Let’s NOT Go Back to ‘Normal’
When I visited the Louvre 30 years ago, there were about 30 older Japanese women standing in front of the Mona Lisa, which gave me pause for thought. If the scene was recreated in the Harry Potter universe, the rest of the paintings would be saying, “What am I, chopped liver?” The scene seemed neither natural nor optimal. Fast forward to 2019 and the situation had become dire.
If we continue to overexploit our global tourism resources like this, it will not only lead to the further commodification of the most beautiful and sacred places on earth, it will eventually lead to the destruction of what we so desperately desire to see before we die. But there is another way.
My most memorable experiences have resulted from veering off the well-trodden path. That’s why I am a firm advocate of what I like to refer to as B-side travel. If you are over a certain age, you’ll know that the B-side of a 45 rpm vinyl record was rarely as well received as the hit single on the A-side. However, if you consider the B-side of many Beatles 45s, for example, you’ll encounter a formidable anthology of classic tunes:
Baby, You’re a Rich Man
I Am the Walrus
The Inner Light
Simply put, the Beatles would not be the Beatles without these songs!
As a tourist, if you only visit the ‘hit singles’, you will probably have a suboptimal experience.
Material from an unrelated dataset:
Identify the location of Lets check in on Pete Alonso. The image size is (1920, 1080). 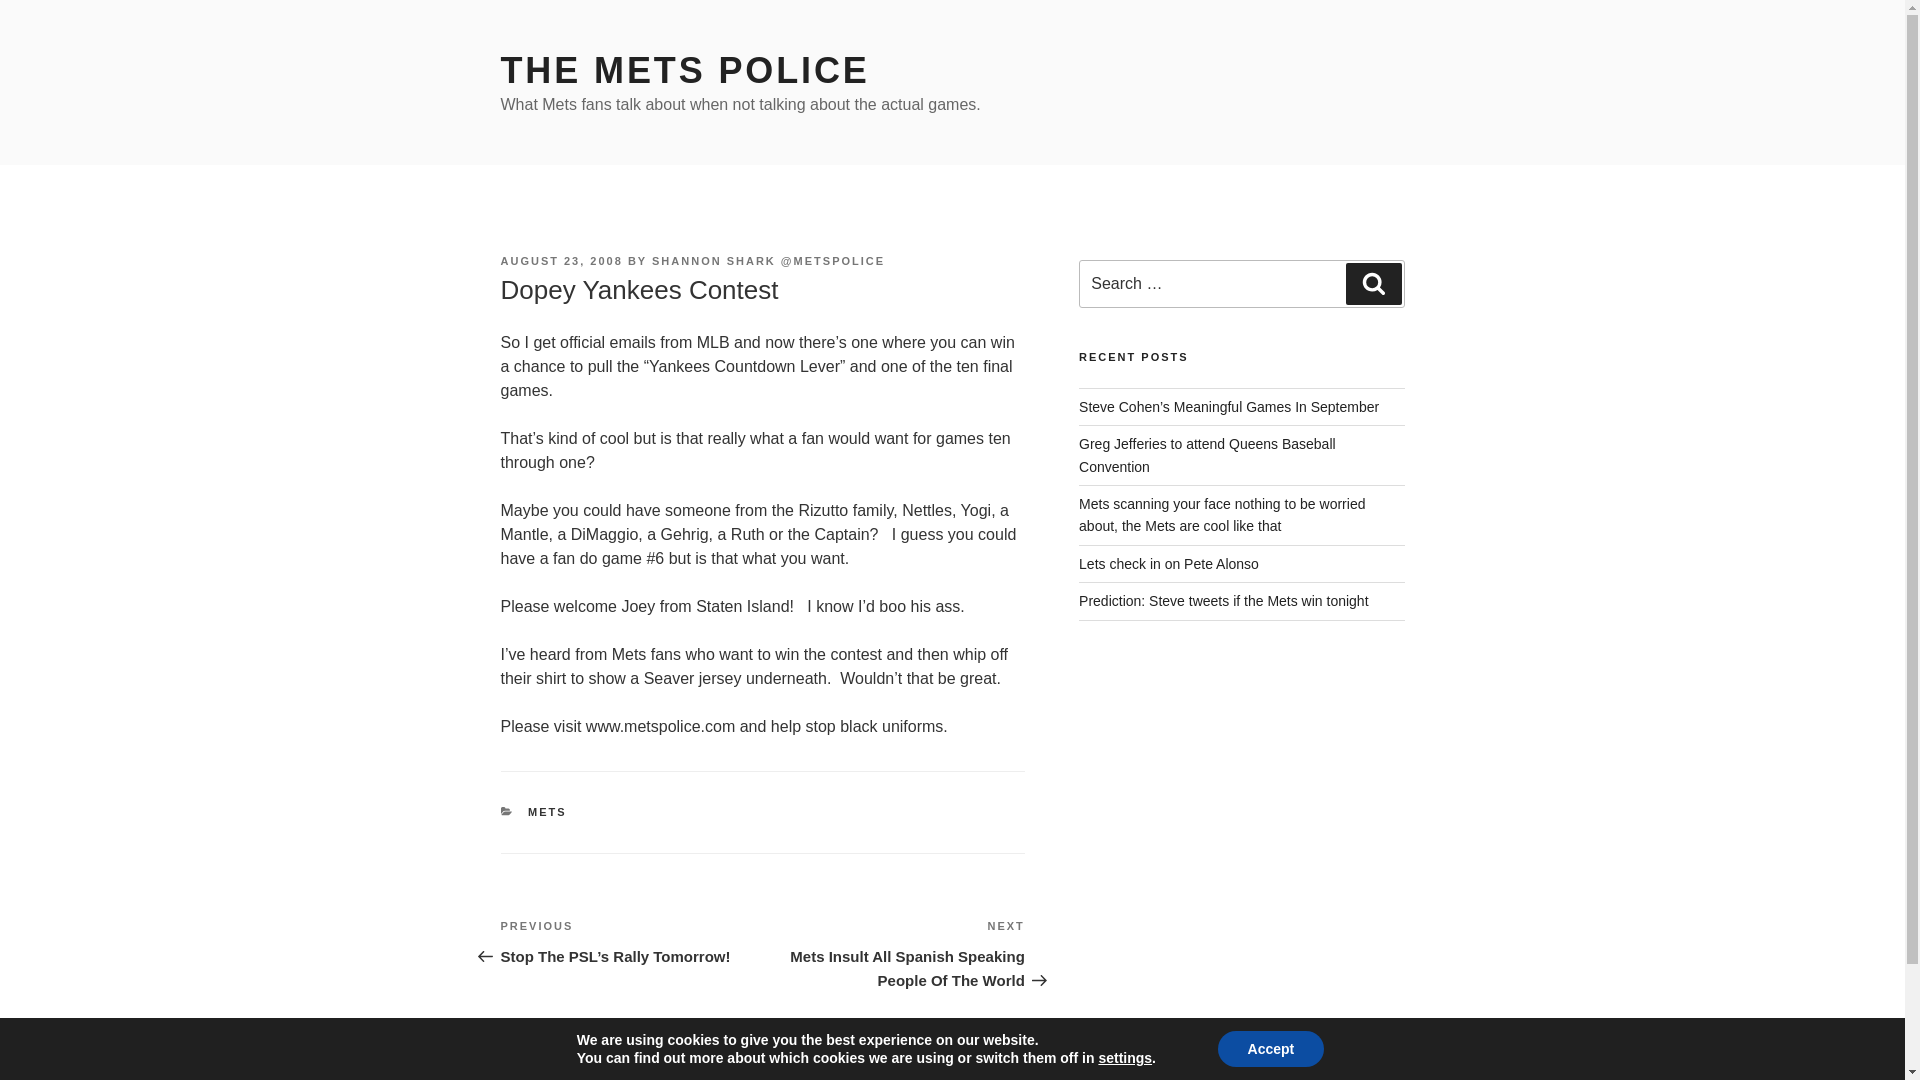
(1169, 564).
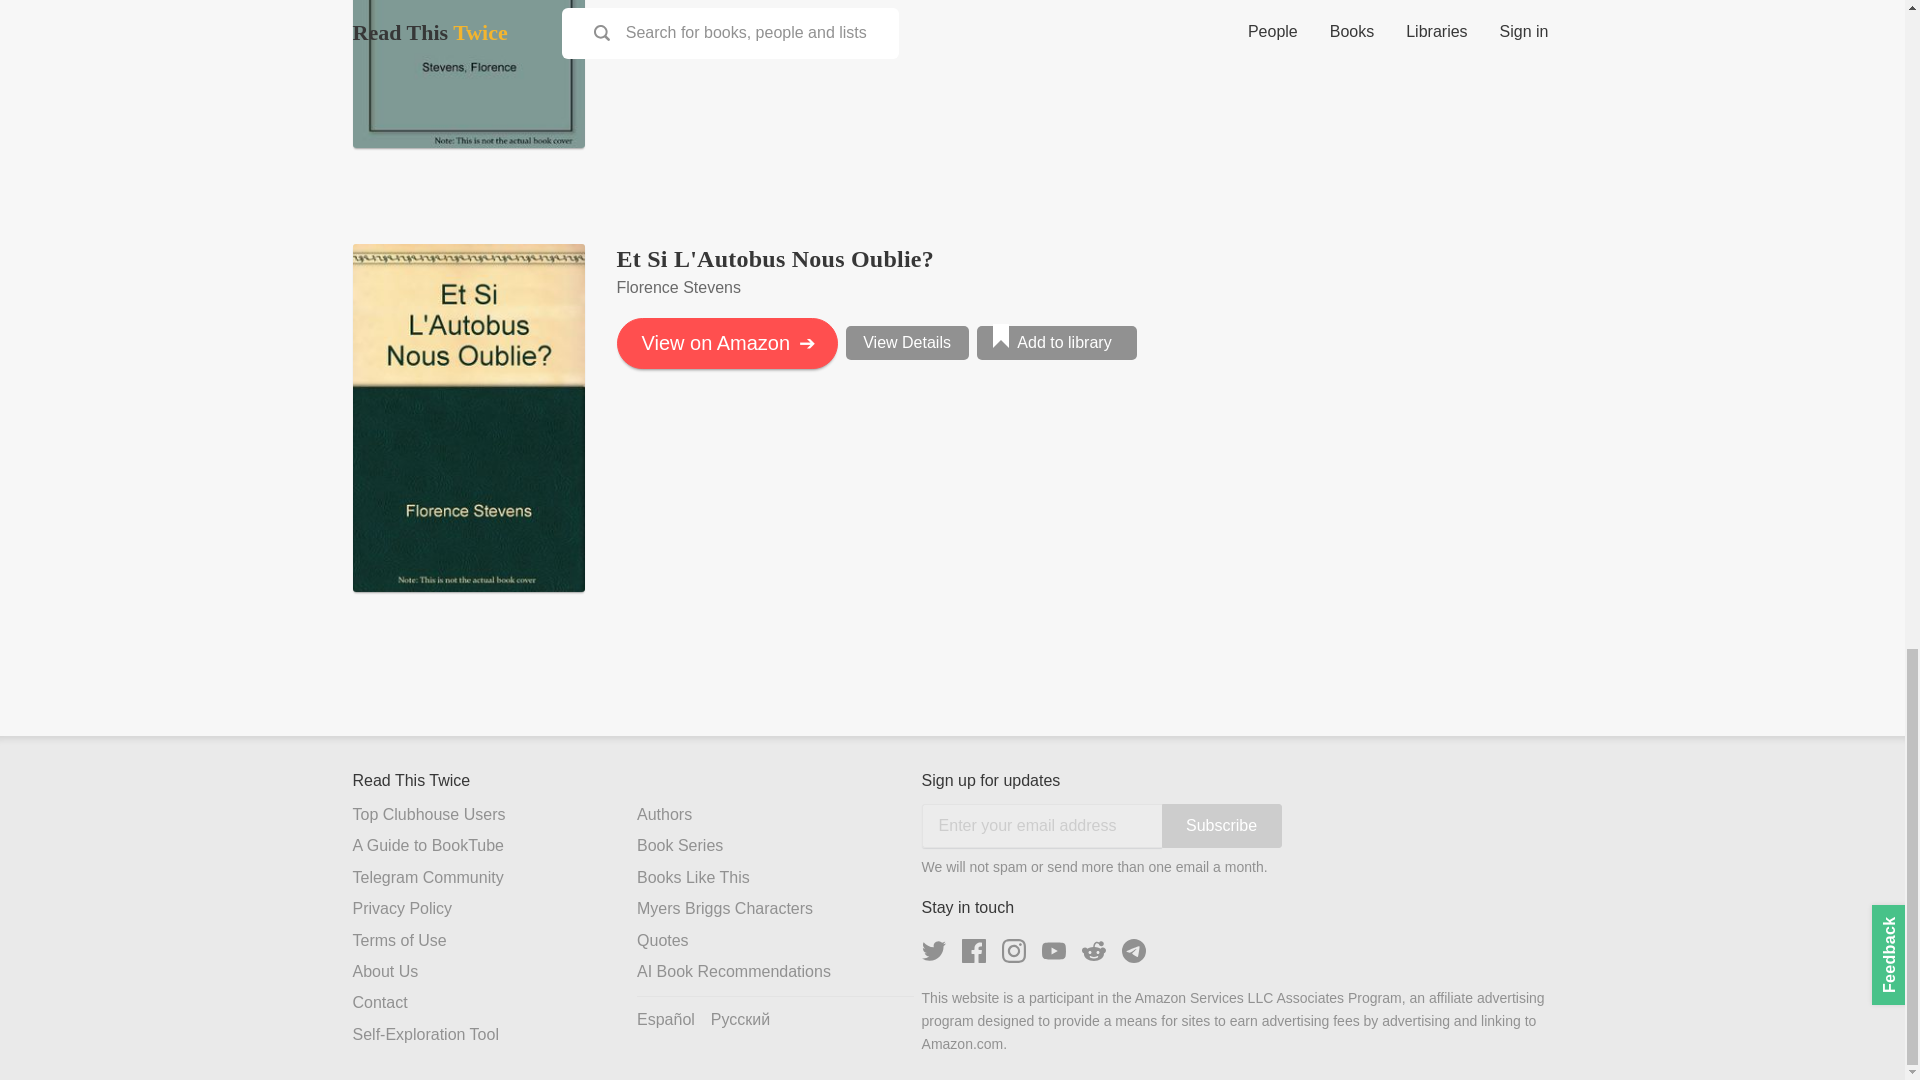  What do you see at coordinates (494, 878) in the screenshot?
I see `Telegram Community` at bounding box center [494, 878].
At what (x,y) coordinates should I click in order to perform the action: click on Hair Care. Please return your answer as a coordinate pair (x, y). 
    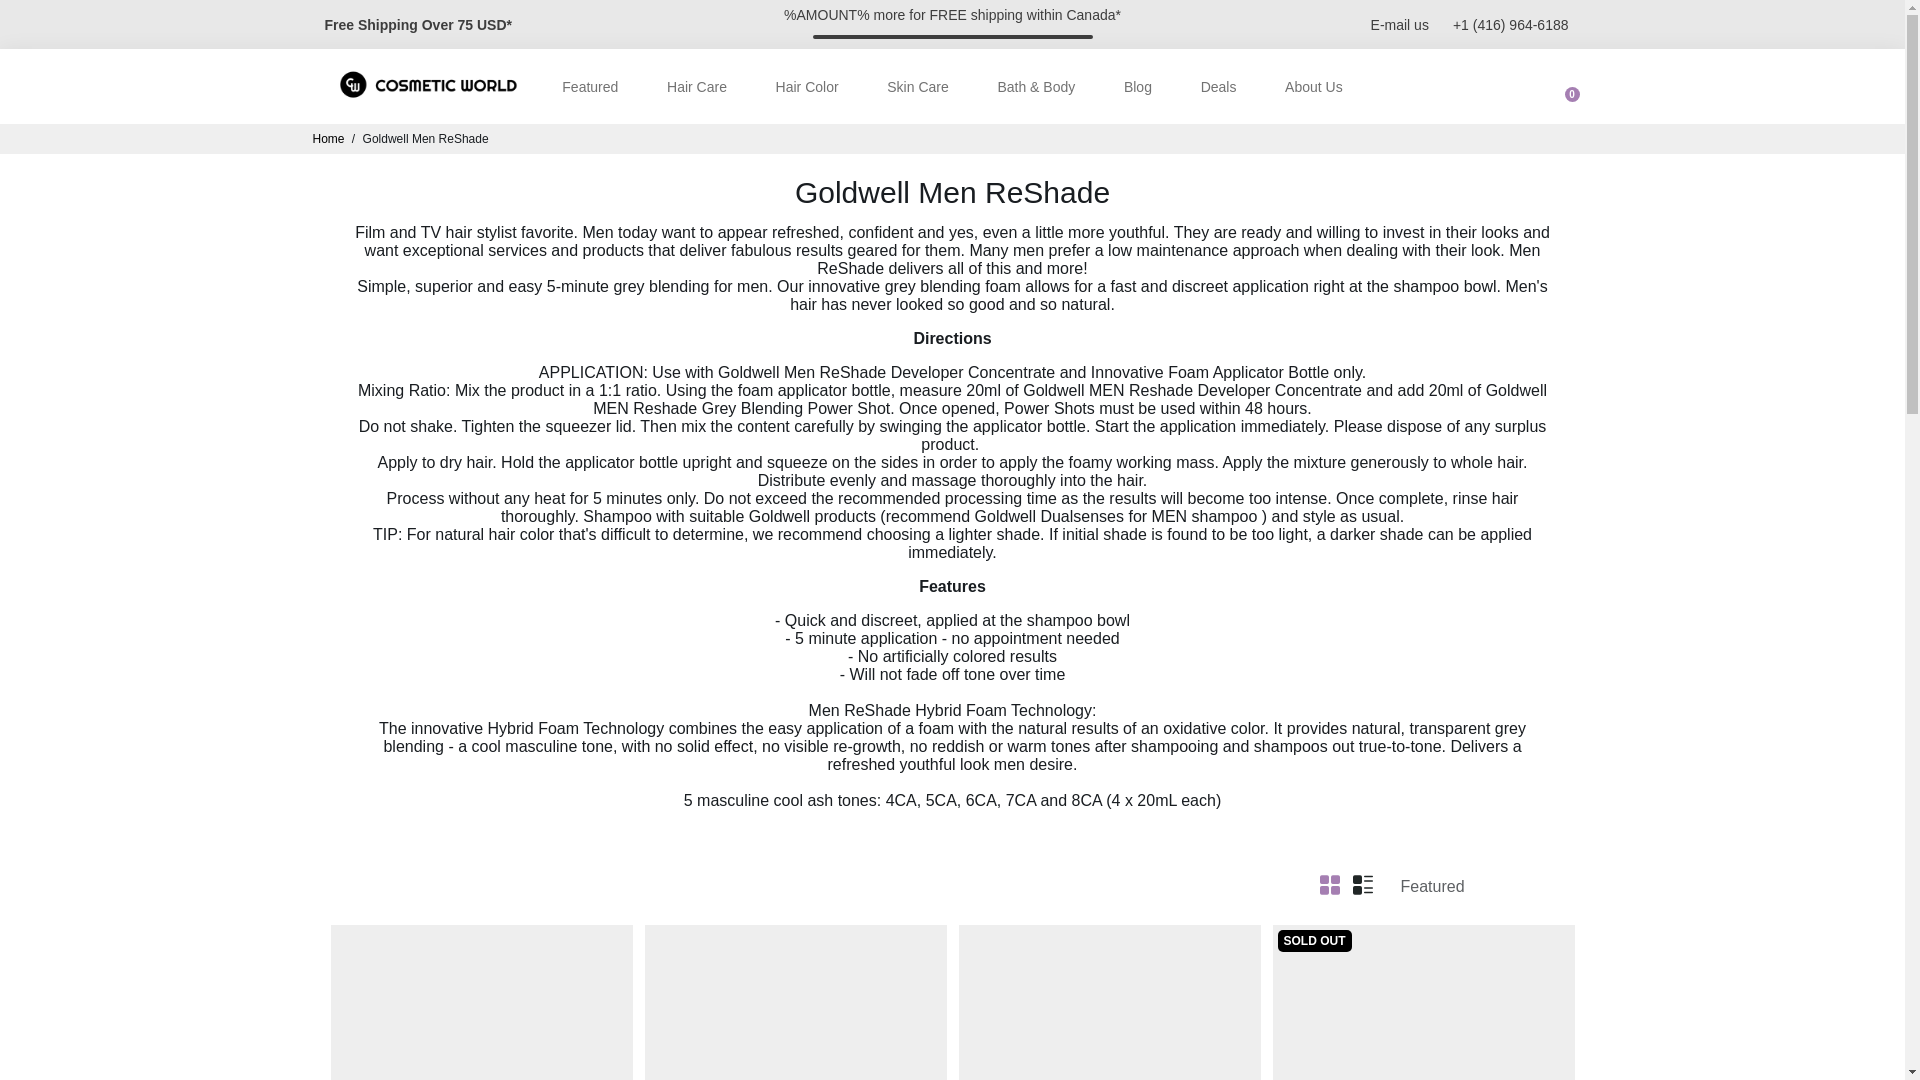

If you go to Venice, the crowds are enormous, the restaurants are not all that great because they don’t need repeat customers, and to top it all off, the locals resent the loss of their community to a tourist invasion that distorts the local economy. The list goes on and on.
When I visited Egypt some years ago, I saw many of its hit singles. However, the one image that stays with me is the morning I woke up in a quaint village far outside Cairo. I stepped outside into a vast field of chamomile that was just beginning to open to the sun. This glorious experience convinced me that I was missing far too much as I tried to fit in all the hit singles around the world. I decided then and there that I needed to change the way I travel.
As a B-Side Travel Advocate, it is my mission to deliver rare experiences that cannot be easily replicated. Join me for tailor-made, small group excursions in Japan. I currently offer winery, whisky distillery, and sake brewery tours; in-depth tours of one-of-a-kind museums; tours of historic temples and shrines; and hiking excursions to discover ancient villages hidden among forested mountains. If you are the kind of person who enjoys the B-side of travel, places that normally get overlooked by crowded tour buses, you have come to the right place. Please search my blog to plan a B-side vacation for yourself.
Here is an opinion piece I wrote about the Mona Lisa in 2016:
What do Kim Kardashian and the Mona Lisa have in common?
Ask people why they think the Mona Lisa is so great and the vast majority would have to answer that they got their opinion from someone else, some authority in the art world perhaps. By now many people have heard what made the Mona Lisa so famous in the early 20th century. She was stolen and then found 2 years later. It was a sensational story that launched her career.
Now, I am lucky enough to say that I met her a quarter century ago. At that time, there were at least 30 people crowding around the painting to get as close as possible to the famous lady. Two things struck me at that moment. First, she is so tiny! The painting was much smaller than I had anticipated. Second, I didn’t find her to be very beautiful. Now, I am no art critic, but I love art. I was stunned by the fact that nobody was looking at the paintings nearby her. These paintings were equally beautiful to me, but nobody cared. They had come to see the lady. I strolled around the entire Louvre and no other piece of art garnered so much attention as the Mona Lisa. She is the most famous, but I don’t believe she necessarily deserves all the admiration she gets.
The Mona Lisa reminds me of another dark-haired woman who gets far more attention than she deserves. That woman is Kim Kardashian. Now, I am not saying that Ms. Kardashian is the cultural equivalent of the Mona Lisa, but I do believe that the two women’s fan base is essentially the same. Why do people follow the details of Ms. Kardashian’s life with such insatiability? What did she do to deserve all this fame? Dare I say that Ms. Kardashian is famous for being famous? Isn’t the Mona Lisa famous for being famous? What draws people to these two women? Isn’t the allure almost identical? We look at the Mona Lisa because the world says she is important. If she had not been stolen in 1911, you would walk by with just a cursory glance at her immortal portrait. Doesn’t Ms. Kardashian have the very same appeal to the masses? If you didn’t know she was famous, would you even notice her on a busy street? Sure, if she were scantily clad and done up to look like a model, you would probable look a bit longer, but that is it. Now, this is not a commentary on Kim Kardashian. Rather, the point I am trying to make is that we let other people tell us what we should be looking at. I have the courage to admit that the Mona Lisa doesn’t even come close to being my favourite painting.
How many things do you like simply because you are supposed to like them? What do you really like? I have had some expensive wines that I am supposed to like but don’t care for. Alternatively, I have had inexpensive wines that I love. Have the courage to tell people what you like and you will find that you are definitely not alone. If I ever return to the Louvre, I would rather go look at a nice Monet. What? You don’t care for Monet? Well at least you have an opinion.